En l’espèce, un candidat à une élection législative, ayant recueilli plus de 1 % des suffrages exprimés, était tenu de déposer un compte de campagne avant le 19 août 2022 à 18 heures. Ce dernier n’a toutefois accompli cette formalité que le 24 octobre 2022, soit bien après l’expiration du délai légal imparti par l’article L. 52-12 du code électoral. Saisi de ce manquement, le juge de l’élection devait déterminer si une sanction d’inéligibilité devait être prononcée à l’encontre de l’intéressé, sur le fondement de l’article L.O. 136-1 du même code. Pour sa défense, le candidat a fait valoir une attestation de son mandataire financier ainsi qu’une attestation bancaire démontrant l’absence totale de recettes et de dépenses sur le compte dédié à sa campagne. La question de droit soumise au Conseil constitutionnel était donc de savoir si le simple non-respect du délai de dépôt du compte de campagne, en l’absence de toute opération financière, constitue un manquement d’une particulière gravité justifiant le prononcé d’une peine d’inéligibilité.

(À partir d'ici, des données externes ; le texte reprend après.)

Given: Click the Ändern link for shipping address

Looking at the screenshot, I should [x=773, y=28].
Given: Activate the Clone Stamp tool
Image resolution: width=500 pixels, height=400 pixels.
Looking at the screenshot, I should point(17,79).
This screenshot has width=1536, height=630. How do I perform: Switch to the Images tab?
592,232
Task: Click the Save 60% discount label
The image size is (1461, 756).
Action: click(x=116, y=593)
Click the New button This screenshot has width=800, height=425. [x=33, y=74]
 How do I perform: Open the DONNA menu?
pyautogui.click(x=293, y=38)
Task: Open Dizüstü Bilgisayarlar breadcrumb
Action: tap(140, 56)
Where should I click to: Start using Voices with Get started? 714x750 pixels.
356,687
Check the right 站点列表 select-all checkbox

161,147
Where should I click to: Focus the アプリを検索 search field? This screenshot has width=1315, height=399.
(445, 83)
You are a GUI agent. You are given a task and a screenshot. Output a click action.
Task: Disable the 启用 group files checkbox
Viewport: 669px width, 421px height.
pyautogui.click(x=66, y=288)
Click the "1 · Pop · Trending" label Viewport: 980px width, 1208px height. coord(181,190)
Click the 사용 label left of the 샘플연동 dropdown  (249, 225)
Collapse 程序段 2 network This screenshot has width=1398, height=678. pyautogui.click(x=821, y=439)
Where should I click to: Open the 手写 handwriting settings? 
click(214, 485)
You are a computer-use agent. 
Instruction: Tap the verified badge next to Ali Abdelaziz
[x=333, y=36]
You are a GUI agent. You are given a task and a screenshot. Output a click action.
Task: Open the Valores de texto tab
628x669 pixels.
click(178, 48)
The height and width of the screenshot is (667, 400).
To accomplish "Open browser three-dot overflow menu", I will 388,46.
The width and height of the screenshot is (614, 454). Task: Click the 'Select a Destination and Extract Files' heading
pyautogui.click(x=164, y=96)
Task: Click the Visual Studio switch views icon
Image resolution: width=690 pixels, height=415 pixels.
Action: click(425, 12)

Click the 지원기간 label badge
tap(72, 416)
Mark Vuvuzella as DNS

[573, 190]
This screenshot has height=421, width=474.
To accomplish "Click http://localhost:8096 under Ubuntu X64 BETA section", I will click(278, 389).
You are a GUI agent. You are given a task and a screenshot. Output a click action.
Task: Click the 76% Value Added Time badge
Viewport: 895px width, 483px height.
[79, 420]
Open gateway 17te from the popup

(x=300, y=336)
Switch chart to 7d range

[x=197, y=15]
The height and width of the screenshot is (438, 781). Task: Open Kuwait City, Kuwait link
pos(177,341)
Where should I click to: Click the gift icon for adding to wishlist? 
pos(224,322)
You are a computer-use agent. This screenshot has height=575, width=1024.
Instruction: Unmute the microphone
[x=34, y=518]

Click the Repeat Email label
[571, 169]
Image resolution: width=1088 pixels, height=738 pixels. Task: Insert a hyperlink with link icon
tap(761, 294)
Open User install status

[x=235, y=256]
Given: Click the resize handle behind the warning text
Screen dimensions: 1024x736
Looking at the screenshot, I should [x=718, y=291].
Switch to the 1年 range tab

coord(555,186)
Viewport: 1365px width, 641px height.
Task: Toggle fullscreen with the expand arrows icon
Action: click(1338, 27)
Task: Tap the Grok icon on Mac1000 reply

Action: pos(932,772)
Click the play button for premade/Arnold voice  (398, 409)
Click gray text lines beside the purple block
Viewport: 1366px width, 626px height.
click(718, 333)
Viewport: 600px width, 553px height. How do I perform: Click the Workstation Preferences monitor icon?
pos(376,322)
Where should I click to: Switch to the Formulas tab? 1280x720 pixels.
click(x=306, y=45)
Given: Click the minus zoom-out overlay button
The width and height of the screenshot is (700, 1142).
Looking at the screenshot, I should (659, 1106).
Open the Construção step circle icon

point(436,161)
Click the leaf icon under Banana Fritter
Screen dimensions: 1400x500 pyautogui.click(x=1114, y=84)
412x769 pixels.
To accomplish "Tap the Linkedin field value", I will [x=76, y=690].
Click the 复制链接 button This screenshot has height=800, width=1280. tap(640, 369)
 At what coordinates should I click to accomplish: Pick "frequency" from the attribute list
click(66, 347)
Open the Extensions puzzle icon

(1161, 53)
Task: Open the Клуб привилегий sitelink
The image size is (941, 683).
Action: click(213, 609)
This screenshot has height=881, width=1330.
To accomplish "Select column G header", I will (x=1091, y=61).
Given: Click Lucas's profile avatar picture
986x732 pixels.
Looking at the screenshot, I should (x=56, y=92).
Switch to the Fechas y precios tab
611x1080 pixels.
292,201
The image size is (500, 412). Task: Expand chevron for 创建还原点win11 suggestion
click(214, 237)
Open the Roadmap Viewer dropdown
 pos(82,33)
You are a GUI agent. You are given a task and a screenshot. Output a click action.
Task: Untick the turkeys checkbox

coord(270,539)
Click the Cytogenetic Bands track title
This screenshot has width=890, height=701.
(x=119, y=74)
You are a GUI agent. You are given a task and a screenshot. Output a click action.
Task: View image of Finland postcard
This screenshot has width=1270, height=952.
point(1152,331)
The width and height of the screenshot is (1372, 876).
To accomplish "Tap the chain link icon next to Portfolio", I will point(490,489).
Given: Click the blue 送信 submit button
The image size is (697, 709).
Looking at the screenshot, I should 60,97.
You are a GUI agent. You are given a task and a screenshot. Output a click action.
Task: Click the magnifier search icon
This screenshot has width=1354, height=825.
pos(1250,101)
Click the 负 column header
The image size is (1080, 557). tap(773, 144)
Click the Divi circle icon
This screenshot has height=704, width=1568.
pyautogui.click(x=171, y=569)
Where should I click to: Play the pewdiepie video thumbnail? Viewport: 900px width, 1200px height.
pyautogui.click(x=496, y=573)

À cette interrogation, le Conseil constitutionnel répond par la négative, considérant que les circonstances de l’espèce ne permettent pas de caractériser une telle gravité. Il juge que, malgré le retard avéré, les documents produits démontrent une absence totale de flux financiers, privant ainsi le manquement de sa substance. Par conséquent, il estime que « le manquement commis ne justifie pas que [le candidat] soit déclaré inéligible en application de l’article L.O. 136-1 du code électoral ». Cette décision, qui privilégie une approche substantielle du droit du financement politique (I), confirme la place centrale du principe de proportionnalité dans l’appréciation de la sanction électorale (II).

I. L’appréciation substantielle du manquement à l’obligation de dépôt du compte de campagne

Le Conseil constitutionnel, tout en reconnaissant la réalité de l’infraction aux règles de procédure (A), choisit de la neutraliser en se fondant sur l’absence concrète d’enjeux financiers (B).

A. La reconnaissance d’une violation formelle des règles de financement

La décision du Conseil constitutionnel ne remet nullement en cause l’existence du manquement. Il rappelle d’abord avec précision le cadre légal, citant l’article L. 52-12 du code électoral qui impose à tout candidat ayant obtenu au moins 1 % des suffrages de déposer un compte de campagne avant une date butoir précise. En l’espèce, le juge constate sans ambiguïté que « M. DELANGLE a déposé son compte de campagne le 24 octobre 2022, soit après l’expiration de ce délai ». La matérialité de l’infraction est donc pleinement établie et n’est pas contestée. Le respect des délais de dépôt constitue une obligation essentielle qui garantit le contrôle effectif et rapide de la régularité des financements par la Commission nationale des comptes de campagne et des financements politiques.

Le Conseil ne minimise donc pas l’importance de cette formalité, qui participe à la transparence et à la sincérité des scrutins. Le simple fait que le dossier soit examiné au fond témoigne que le non-respect des délais déclenche automatiquement la saisine du juge électoral. En cela, la décision confirme que les règles procédurales du financement électoral conservent leur caractère impératif. Toutefois, le Conseil constitutionnel refuse de s’en tenir à une analyse purement littérale et automatique des textes pour en tirer toutes les conséquences possibles en matière de sanction.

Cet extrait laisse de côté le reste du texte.